[Extracted data entries]
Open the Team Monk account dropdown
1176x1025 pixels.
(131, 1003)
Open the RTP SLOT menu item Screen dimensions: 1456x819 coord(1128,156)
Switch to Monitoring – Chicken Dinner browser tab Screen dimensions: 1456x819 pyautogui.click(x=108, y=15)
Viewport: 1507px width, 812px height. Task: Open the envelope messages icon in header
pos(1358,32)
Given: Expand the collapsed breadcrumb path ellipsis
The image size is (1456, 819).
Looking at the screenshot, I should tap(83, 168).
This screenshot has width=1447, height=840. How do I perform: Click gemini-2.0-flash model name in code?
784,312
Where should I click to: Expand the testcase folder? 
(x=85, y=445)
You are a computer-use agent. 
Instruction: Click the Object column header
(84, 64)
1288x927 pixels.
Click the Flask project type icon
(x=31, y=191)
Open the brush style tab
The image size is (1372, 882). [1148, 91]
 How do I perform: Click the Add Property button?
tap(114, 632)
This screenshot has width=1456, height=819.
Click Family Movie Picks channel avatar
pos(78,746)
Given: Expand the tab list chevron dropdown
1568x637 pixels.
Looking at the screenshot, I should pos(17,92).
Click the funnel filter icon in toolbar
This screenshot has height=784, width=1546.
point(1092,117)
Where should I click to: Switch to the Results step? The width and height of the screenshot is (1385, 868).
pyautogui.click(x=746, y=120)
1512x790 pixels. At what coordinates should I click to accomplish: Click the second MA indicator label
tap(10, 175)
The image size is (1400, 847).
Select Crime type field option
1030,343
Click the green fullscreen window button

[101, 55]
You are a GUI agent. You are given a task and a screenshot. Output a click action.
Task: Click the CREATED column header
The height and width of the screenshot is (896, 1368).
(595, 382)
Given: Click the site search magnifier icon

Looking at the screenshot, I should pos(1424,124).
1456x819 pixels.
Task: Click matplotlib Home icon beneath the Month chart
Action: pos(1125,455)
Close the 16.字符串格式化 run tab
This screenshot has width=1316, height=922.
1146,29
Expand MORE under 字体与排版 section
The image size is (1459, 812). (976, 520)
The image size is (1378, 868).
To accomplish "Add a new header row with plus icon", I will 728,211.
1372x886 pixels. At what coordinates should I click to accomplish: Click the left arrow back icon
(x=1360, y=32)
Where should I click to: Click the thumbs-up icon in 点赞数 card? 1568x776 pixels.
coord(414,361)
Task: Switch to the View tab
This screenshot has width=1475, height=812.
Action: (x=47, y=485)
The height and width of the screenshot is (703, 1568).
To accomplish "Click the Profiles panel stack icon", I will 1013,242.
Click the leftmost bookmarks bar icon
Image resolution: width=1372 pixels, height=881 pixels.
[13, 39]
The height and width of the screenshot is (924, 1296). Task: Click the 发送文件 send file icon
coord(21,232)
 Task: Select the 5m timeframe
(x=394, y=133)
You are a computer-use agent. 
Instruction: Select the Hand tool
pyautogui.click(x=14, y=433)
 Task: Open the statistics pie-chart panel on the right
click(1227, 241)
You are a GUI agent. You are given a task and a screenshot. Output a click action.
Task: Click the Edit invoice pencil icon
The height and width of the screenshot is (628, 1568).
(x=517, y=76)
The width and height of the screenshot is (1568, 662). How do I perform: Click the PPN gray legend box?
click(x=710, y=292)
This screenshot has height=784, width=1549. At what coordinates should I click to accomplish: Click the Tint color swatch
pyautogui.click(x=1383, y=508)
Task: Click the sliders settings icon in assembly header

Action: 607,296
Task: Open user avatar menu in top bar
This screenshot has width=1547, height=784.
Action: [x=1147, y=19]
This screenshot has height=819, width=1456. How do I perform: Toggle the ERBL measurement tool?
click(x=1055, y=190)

*Problem requirements*. Send back every entry precisely as given.

*Solved problem*.
Open the Team Monk account dropdown
1176x1025 pixels.
(131, 1003)
Open the RTP SLOT menu item Screen dimensions: 1456x819 coord(1128,156)
Switch to Monitoring – Chicken Dinner browser tab Screen dimensions: 1456x819 pyautogui.click(x=108, y=15)
Viewport: 1507px width, 812px height. Task: Open the envelope messages icon in header
pos(1358,32)
Given: Expand the collapsed breadcrumb path ellipsis
The image size is (1456, 819).
Looking at the screenshot, I should tap(83, 168).
This screenshot has width=1447, height=840. How do I perform: Click gemini-2.0-flash model name in code?
784,312
Where should I click to: Expand the testcase folder? 
(x=85, y=445)
You are a computer-use agent. 
Instruction: Click the Object column header
(84, 64)
1288x927 pixels.
Click the Flask project type icon
(x=31, y=191)
Open the brush style tab
The image size is (1372, 882). [1148, 91]
 How do I perform: Click the Add Property button?
tap(114, 632)
This screenshot has width=1456, height=819.
Click Family Movie Picks channel avatar
pos(78,746)
Given: Expand the tab list chevron dropdown
1568x637 pixels.
Looking at the screenshot, I should pos(17,92).
Click the funnel filter icon in toolbar
This screenshot has height=784, width=1546.
point(1092,117)
Where should I click to: Switch to the Results step? The width and height of the screenshot is (1385, 868).
pyautogui.click(x=746, y=120)
1512x790 pixels. At what coordinates should I click to accomplish: Click the second MA indicator label
tap(10, 175)
The image size is (1400, 847).
Select Crime type field option
1030,343
Click the green fullscreen window button

[101, 55]
You are a GUI agent. You are given a task and a screenshot. Output a click action.
Task: Click the CREATED column header
The height and width of the screenshot is (896, 1368).
(595, 382)
Given: Click the site search magnifier icon

Looking at the screenshot, I should pos(1424,124).
1456x819 pixels.
Task: Click matplotlib Home icon beneath the Month chart
Action: pos(1125,455)
Close the 16.字符串格式化 run tab
This screenshot has width=1316, height=922.
1146,29
Expand MORE under 字体与排版 section
The image size is (1459, 812). (976, 520)
The image size is (1378, 868).
To accomplish "Add a new header row with plus icon", I will 728,211.
1372x886 pixels. At what coordinates should I click to accomplish: Click the left arrow back icon
(x=1360, y=32)
Where should I click to: Click the thumbs-up icon in 点赞数 card? 1568x776 pixels.
coord(414,361)
Task: Switch to the View tab
This screenshot has width=1475, height=812.
Action: (x=47, y=485)
The height and width of the screenshot is (703, 1568).
To accomplish "Click the Profiles panel stack icon", I will 1013,242.
Click the leftmost bookmarks bar icon
Image resolution: width=1372 pixels, height=881 pixels.
[13, 39]
The height and width of the screenshot is (924, 1296). Task: Click the 发送文件 send file icon
coord(21,232)
 Task: Select the 5m timeframe
(x=394, y=133)
You are a computer-use agent. 
Instruction: Select the Hand tool
pyautogui.click(x=14, y=433)
 Task: Open the statistics pie-chart panel on the right
click(1227, 241)
You are a GUI agent. You are given a task and a screenshot. Output a click action.
Task: Click the Edit invoice pencil icon
The height and width of the screenshot is (628, 1568).
(x=517, y=76)
The width and height of the screenshot is (1568, 662). How do I perform: Click the PPN gray legend box?
click(x=710, y=292)
This screenshot has height=784, width=1549. At what coordinates should I click to accomplish: Click the Tint color swatch
pyautogui.click(x=1383, y=508)
Task: Click the sliders settings icon in assembly header

Action: 607,296
Task: Open user avatar menu in top bar
This screenshot has width=1547, height=784.
Action: [x=1147, y=19]
This screenshot has height=819, width=1456. How do I perform: Toggle the ERBL measurement tool?
click(x=1055, y=190)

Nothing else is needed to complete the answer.